Kevin Holland (2.24) v Jack Della Maddalena (1.67) (Welterweight)
The co-main event has Fight of the Night written all over it. Violent entertainers in the welterweight top 15, the pair promise to go toe-to-toe and put on a show. Interestingly, the odds have flipped in the last two weeks with Holland (25-9) going from marginal favourite to moderate underdog.
Holland, ranked one place ahead of his Australian adversary at No 13, has the advantage when it comes to experience, having faced off and beaten some of the best at welterweight and middleweight.
Long and athletic with 14 knockouts and seven submissions, “Trailblazer” is a dangerous showman who loves talking to his opponent in the heat of battle. Looking for his third stoppage win in a row, he’s the more well-rounded fighter.

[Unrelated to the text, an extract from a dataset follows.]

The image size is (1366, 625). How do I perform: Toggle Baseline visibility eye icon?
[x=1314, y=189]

Della Maddalena (15-2) is a rising star. On a 15-fight win streak dating back to 2016 and a perfect 5-0 in the UFC, he’s a hard-hitting, aggressive striker with an 87% finish rate, including 11 knockouts.

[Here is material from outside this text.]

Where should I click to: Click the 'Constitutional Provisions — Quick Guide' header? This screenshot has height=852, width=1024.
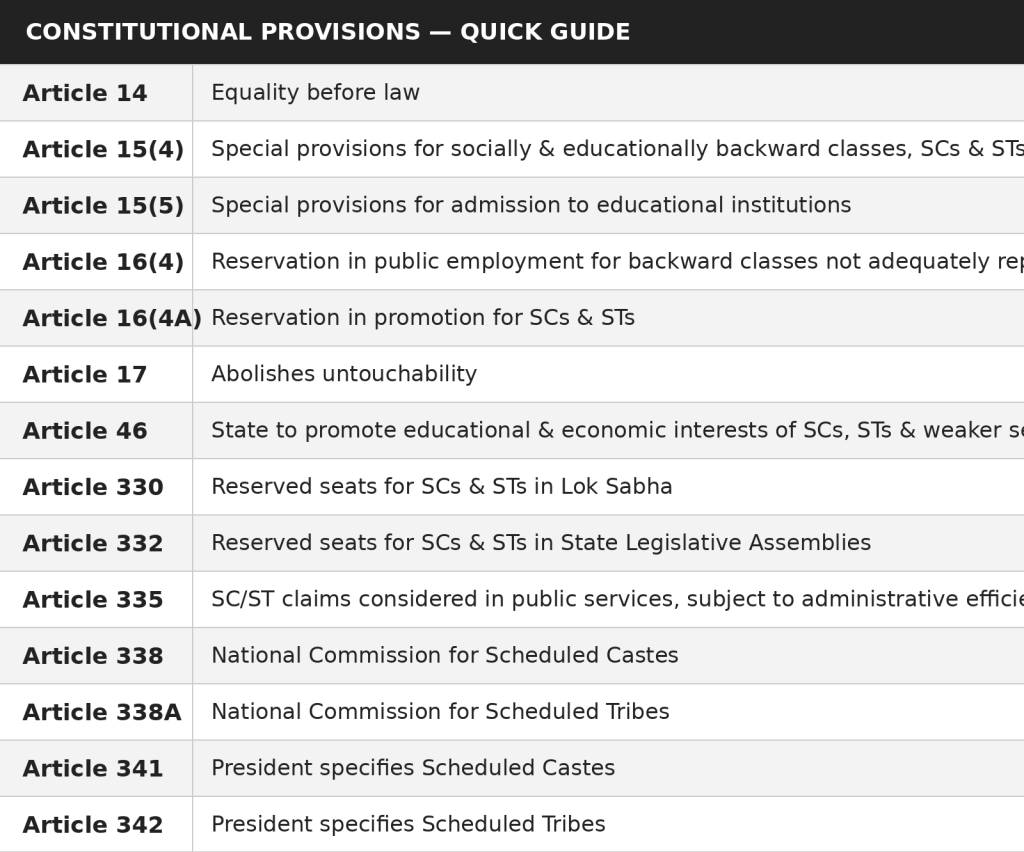tap(328, 32)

While I rate the 26-year-old, he didn’t look great in his last fight, eking out a disputed split decision win over Bassil Hafez last month, whereas Holland is coming off arguably his most impressive performance that saw him submit Michael Chiesa in the first round in July.

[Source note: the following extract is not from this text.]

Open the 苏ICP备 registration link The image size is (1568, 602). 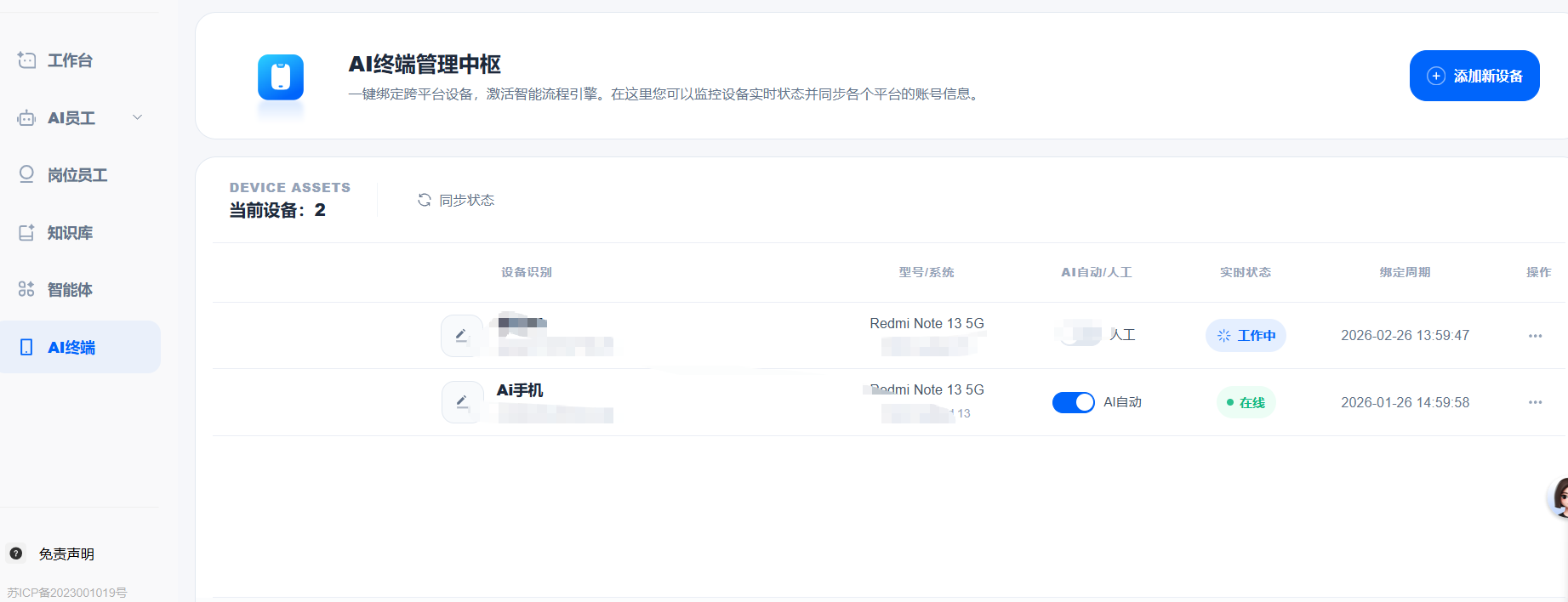67,593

With a massive eight-inch reach advantage and more weapons in his arsenal, I’m tipping Holland to halt the rise of the danger man from Down Under.
Raul Rosas Jr (1.13) v Terrence Mitchell (6.25) (Bantamweight)
The youngest-ever fighter signed by the UFC at just 17 last year, Rosas Jr is a prodigy unlike any other. Still, there are areas of his game he can improve and that showed when Christian Rodriguez handed him the first loss of his professional career in April.
The Mexican teen sensation entered that clash with seven wins, six of which came by stoppage and five by submission, and it’ll be interesting to see how he responds to the decision loss this weekend.
Mitchell (14-3) is a veteran and a crafty danger man with a 100% finish rate (eight knockouts and six submissions). That said, he was completely blown out of the water in his UFC debut by South African’s own prodigy Cameron Saaiman, who TKO’d him in short order, and “El Nino Problema” will do so by submission.
Daniel Zellhuber (1.35) v Christos Giagos (3.30) (Lightweight)
These lightweights’ overall records tell you where they are at this stage of their careers. Zellhuber is 13-1, in other words, a fighter with great promise, while Giagos is 20-10, in other words, a journeyman. There’s a big age gap as well, Zellhuber being the younger fighter by nine years.
“Golden Boy” is not only faster and more athletic but he’ll also have a six-and-a-half-inch reach advantage. All of those strengths will come into play as he looks to stay on the outside and avoid grappling exchanges.
Giagos will be spamming takedown attempts but will have to do so safely. It’s almost a given that he’ll have to eat some punches to get inside – the key will be to avoid being hit clean.
The most likely scenario is that Zellhuber, fired up by the occasion and Mexican supporters, will keep it a stand-up fight for the most part and chip away with more accuracy and higher output to outpoint “The Spartan”.
Fernando Padilla (1.40) v Kyle Nelson (3.05) (Featherweight)
Looking to start the main card on a winning note for Mexican fighters, Padilla (15-4) showed he has solid striking and heavy hands for a featherweight when he knocked out Julian Erosa in the first round of his UFC debut in April. Tall and rangy, it was his fifth career KO, while he boasts eight submission wins as well.
Nelson (14-5-1) is a five-year UFC veteran who’s had limited success inside the Octagon. His decision win over Blake Bilder in July was his first since 2019 and just the second in seven UFC fights.
“The Monster” is decent rather than dangerous and has failed to live up to his moniker in the UFC. He’s lacked urgency and the requisite edge to make noise in the division.
With his quickness, aggression and five-inch reach advantage, “El Valiente” should be victorious and he’ll most likely get it done by knockout.